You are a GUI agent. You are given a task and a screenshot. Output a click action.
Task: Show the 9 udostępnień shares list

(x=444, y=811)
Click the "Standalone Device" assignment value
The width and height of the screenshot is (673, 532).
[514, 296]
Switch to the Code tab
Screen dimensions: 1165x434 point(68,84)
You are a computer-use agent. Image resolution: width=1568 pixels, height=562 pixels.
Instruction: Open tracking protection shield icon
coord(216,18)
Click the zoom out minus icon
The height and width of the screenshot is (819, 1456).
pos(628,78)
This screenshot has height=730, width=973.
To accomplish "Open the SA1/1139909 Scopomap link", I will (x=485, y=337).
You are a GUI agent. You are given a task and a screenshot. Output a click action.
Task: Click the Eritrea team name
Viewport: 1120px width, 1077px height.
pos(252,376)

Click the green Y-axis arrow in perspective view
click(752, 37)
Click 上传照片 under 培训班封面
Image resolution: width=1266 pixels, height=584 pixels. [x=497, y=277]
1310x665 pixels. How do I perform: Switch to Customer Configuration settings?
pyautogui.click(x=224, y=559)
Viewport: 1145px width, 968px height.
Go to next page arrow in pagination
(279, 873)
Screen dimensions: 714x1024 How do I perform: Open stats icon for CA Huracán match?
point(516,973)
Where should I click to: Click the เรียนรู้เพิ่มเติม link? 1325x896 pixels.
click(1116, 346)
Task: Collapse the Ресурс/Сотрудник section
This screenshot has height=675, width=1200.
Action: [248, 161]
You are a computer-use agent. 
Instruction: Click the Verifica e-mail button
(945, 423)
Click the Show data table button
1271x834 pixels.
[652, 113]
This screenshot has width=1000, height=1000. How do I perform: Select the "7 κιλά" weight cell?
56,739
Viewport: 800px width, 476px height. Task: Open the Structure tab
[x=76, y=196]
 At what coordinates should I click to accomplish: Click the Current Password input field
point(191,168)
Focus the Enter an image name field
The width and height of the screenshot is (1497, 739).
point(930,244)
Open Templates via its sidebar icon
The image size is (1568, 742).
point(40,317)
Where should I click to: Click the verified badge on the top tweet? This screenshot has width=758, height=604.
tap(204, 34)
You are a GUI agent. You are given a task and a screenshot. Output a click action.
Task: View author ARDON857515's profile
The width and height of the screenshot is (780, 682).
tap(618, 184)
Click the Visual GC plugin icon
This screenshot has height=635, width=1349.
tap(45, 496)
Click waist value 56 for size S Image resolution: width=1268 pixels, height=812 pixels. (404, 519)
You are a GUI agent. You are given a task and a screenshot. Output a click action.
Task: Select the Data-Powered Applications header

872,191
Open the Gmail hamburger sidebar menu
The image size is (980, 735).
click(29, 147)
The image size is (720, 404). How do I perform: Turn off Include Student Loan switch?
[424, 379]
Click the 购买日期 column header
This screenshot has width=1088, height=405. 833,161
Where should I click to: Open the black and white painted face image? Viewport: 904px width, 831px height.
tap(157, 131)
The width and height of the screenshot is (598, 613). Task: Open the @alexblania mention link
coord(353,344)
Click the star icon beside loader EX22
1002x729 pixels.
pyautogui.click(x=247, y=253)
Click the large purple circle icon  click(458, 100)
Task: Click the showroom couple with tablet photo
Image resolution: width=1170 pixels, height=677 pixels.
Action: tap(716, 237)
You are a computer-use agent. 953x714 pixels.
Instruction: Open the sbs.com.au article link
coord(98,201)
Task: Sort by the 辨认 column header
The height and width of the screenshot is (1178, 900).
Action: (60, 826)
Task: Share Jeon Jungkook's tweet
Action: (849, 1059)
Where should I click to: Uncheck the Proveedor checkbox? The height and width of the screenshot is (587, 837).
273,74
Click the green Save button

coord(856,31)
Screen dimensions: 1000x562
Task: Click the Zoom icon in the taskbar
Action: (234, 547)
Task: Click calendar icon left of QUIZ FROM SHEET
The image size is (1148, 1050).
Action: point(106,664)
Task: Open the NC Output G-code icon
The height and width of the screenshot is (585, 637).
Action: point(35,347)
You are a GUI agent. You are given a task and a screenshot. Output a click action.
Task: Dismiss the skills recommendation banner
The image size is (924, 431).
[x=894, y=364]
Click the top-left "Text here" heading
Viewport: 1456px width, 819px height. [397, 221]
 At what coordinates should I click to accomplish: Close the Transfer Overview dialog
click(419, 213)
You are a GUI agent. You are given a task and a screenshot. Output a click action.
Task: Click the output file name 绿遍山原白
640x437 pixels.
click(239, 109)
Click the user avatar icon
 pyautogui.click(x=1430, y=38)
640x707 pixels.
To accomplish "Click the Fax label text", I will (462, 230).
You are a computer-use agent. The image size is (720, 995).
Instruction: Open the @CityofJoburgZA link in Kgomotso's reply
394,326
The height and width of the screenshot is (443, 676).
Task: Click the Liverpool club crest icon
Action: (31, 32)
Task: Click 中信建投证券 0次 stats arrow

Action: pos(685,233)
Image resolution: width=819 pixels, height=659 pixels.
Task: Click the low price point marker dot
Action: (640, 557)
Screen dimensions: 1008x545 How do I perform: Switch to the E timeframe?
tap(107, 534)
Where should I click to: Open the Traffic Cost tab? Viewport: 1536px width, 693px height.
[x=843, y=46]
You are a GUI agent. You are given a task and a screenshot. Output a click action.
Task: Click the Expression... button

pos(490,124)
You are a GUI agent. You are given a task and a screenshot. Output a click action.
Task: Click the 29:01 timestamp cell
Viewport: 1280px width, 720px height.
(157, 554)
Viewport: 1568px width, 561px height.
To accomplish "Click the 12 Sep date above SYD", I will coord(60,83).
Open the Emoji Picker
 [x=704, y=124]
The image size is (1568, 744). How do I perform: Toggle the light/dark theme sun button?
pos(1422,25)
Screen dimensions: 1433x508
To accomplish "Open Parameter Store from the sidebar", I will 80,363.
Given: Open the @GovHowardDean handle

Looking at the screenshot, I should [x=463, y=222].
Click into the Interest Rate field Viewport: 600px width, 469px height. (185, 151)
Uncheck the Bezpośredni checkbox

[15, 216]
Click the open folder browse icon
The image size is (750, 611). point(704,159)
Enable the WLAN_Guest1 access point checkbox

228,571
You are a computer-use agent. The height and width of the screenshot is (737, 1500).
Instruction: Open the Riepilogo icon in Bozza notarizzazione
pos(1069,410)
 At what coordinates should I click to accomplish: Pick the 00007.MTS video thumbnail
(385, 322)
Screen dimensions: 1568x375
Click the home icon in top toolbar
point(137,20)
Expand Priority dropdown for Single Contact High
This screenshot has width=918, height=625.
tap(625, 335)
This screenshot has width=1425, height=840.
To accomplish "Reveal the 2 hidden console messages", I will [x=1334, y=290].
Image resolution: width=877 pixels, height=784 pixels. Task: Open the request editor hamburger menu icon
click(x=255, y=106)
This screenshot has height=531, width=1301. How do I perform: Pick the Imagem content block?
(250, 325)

^^^^^^^^^^^^^^^^

Write out every entry again, keeping each line exactly the same.

You are a GUI agent. You are given a task and a screenshot. Output a click action.
Task: Show the 9 udostępnień shares list

(x=444, y=811)
Click the "Standalone Device" assignment value
The width and height of the screenshot is (673, 532).
[514, 296]
Switch to the Code tab
Screen dimensions: 1165x434 point(68,84)
You are a computer-use agent. Image resolution: width=1568 pixels, height=562 pixels.
Instruction: Open tracking protection shield icon
coord(216,18)
Click the zoom out minus icon
The height and width of the screenshot is (819, 1456).
pos(628,78)
This screenshot has height=730, width=973.
To accomplish "Open the SA1/1139909 Scopomap link", I will (x=485, y=337).
You are a GUI agent. You are given a task and a screenshot. Output a click action.
Task: Click the Eritrea team name
Viewport: 1120px width, 1077px height.
pos(252,376)

Click the green Y-axis arrow in perspective view
click(752, 37)
Click 上传照片 under 培训班封面
Image resolution: width=1266 pixels, height=584 pixels. [x=497, y=277]
1310x665 pixels. How do I perform: Switch to Customer Configuration settings?
pyautogui.click(x=224, y=559)
Viewport: 1145px width, 968px height.
Go to next page arrow in pagination
(279, 873)
Screen dimensions: 714x1024 How do I perform: Open stats icon for CA Huracán match?
point(516,973)
Where should I click to: Click the เรียนรู้เพิ่มเติม link? 1325x896 pixels.
click(1116, 346)
Task: Collapse the Ресурс/Сотрудник section
This screenshot has height=675, width=1200.
Action: [248, 161]
You are a computer-use agent. 
Instruction: Click the Verifica e-mail button
(945, 423)
Click the Show data table button
1271x834 pixels.
[652, 113]
This screenshot has width=1000, height=1000. How do I perform: Select the "7 κιλά" weight cell?
56,739
Viewport: 800px width, 476px height. Task: Open the Structure tab
[x=76, y=196]
 At what coordinates should I click to accomplish: Click the Current Password input field
point(191,168)
Focus the Enter an image name field
The width and height of the screenshot is (1497, 739).
point(930,244)
Open Templates via its sidebar icon
The image size is (1568, 742).
point(40,317)
Where should I click to: Click the verified badge on the top tweet? This screenshot has width=758, height=604.
tap(204, 34)
You are a GUI agent. You are given a task and a screenshot. Output a click action.
Task: View author ARDON857515's profile
The width and height of the screenshot is (780, 682).
tap(618, 184)
Click the Visual GC plugin icon
This screenshot has height=635, width=1349.
tap(45, 496)
Click waist value 56 for size S Image resolution: width=1268 pixels, height=812 pixels. (404, 519)
You are a GUI agent. You are given a task and a screenshot. Output a click action.
Task: Select the Data-Powered Applications header

872,191
Open the Gmail hamburger sidebar menu
The image size is (980, 735).
click(29, 147)
The image size is (720, 404). How do I perform: Turn off Include Student Loan switch?
[424, 379]
Click the 购买日期 column header
This screenshot has width=1088, height=405. 833,161
Where should I click to: Open the black and white painted face image? Viewport: 904px width, 831px height.
tap(157, 131)
The width and height of the screenshot is (598, 613). Task: Open the @alexblania mention link
coord(353,344)
Click the star icon beside loader EX22
1002x729 pixels.
pyautogui.click(x=247, y=253)
Click the large purple circle icon  click(458, 100)
Task: Click the showroom couple with tablet photo
Image resolution: width=1170 pixels, height=677 pixels.
Action: tap(716, 237)
You are a computer-use agent. 953x714 pixels.
Instruction: Open the sbs.com.au article link
coord(98,201)
Task: Sort by the 辨认 column header
The height and width of the screenshot is (1178, 900).
Action: (60, 826)
Task: Share Jeon Jungkook's tweet
Action: (849, 1059)
Where should I click to: Uncheck the Proveedor checkbox? The height and width of the screenshot is (587, 837).
273,74
Click the green Save button

coord(856,31)
Screen dimensions: 1000x562
Task: Click the Zoom icon in the taskbar
Action: (234, 547)
Task: Click calendar icon left of QUIZ FROM SHEET
The image size is (1148, 1050).
Action: point(106,664)
Task: Open the NC Output G-code icon
The height and width of the screenshot is (585, 637).
Action: point(35,347)
You are a GUI agent. You are given a task and a screenshot. Output a click action.
Task: Dismiss the skills recommendation banner
The image size is (924, 431).
[x=894, y=364]
Click the top-left "Text here" heading
Viewport: 1456px width, 819px height. [397, 221]
 At what coordinates should I click to accomplish: Close the Transfer Overview dialog
click(419, 213)
You are a GUI agent. You are given a task and a screenshot. Output a click action.
Task: Click the output file name 绿遍山原白
640x437 pixels.
click(239, 109)
Click the user avatar icon
 pyautogui.click(x=1430, y=38)
640x707 pixels.
To accomplish "Click the Fax label text", I will (462, 230).
You are a computer-use agent. The image size is (720, 995).
Instruction: Open the @CityofJoburgZA link in Kgomotso's reply
394,326
The height and width of the screenshot is (443, 676).
Task: Click the Liverpool club crest icon
Action: (31, 32)
Task: Click 中信建投证券 0次 stats arrow

Action: pos(685,233)
Image resolution: width=819 pixels, height=659 pixels.
Task: Click the low price point marker dot
Action: (640, 557)
Screen dimensions: 1008x545 How do I perform: Switch to the E timeframe?
tap(107, 534)
Where should I click to: Open the Traffic Cost tab? Viewport: 1536px width, 693px height.
[x=843, y=46]
You are a GUI agent. You are given a task and a screenshot. Output a click action.
Task: Click the Expression... button

pos(490,124)
You are a GUI agent. You are given a task and a screenshot. Output a click action.
Task: Click the 29:01 timestamp cell
Viewport: 1280px width, 720px height.
(157, 554)
Viewport: 1568px width, 561px height.
To accomplish "Click the 12 Sep date above SYD", I will coord(60,83).
Open the Emoji Picker
 [x=704, y=124]
The image size is (1568, 744). How do I perform: Toggle the light/dark theme sun button?
pos(1422,25)
Screen dimensions: 1433x508
To accomplish "Open Parameter Store from the sidebar", I will 80,363.
Given: Open the @GovHowardDean handle

Looking at the screenshot, I should [x=463, y=222].
Click into the Interest Rate field Viewport: 600px width, 469px height. (185, 151)
Uncheck the Bezpośredni checkbox

[15, 216]
Click the open folder browse icon
The image size is (750, 611). point(704,159)
Enable the WLAN_Guest1 access point checkbox

228,571
You are a computer-use agent. The height and width of the screenshot is (737, 1500).
Instruction: Open the Riepilogo icon in Bozza notarizzazione
pos(1069,410)
 At what coordinates should I click to accomplish: Pick the 00007.MTS video thumbnail
(385, 322)
Screen dimensions: 1568x375
Click the home icon in top toolbar
point(137,20)
Expand Priority dropdown for Single Contact High
This screenshot has width=918, height=625.
tap(625, 335)
This screenshot has width=1425, height=840.
To accomplish "Reveal the 2 hidden console messages", I will [x=1334, y=290].
Image resolution: width=877 pixels, height=784 pixels. Task: Open the request editor hamburger menu icon
click(x=255, y=106)
This screenshot has height=531, width=1301. How do I perform: Pick the Imagem content block?
(250, 325)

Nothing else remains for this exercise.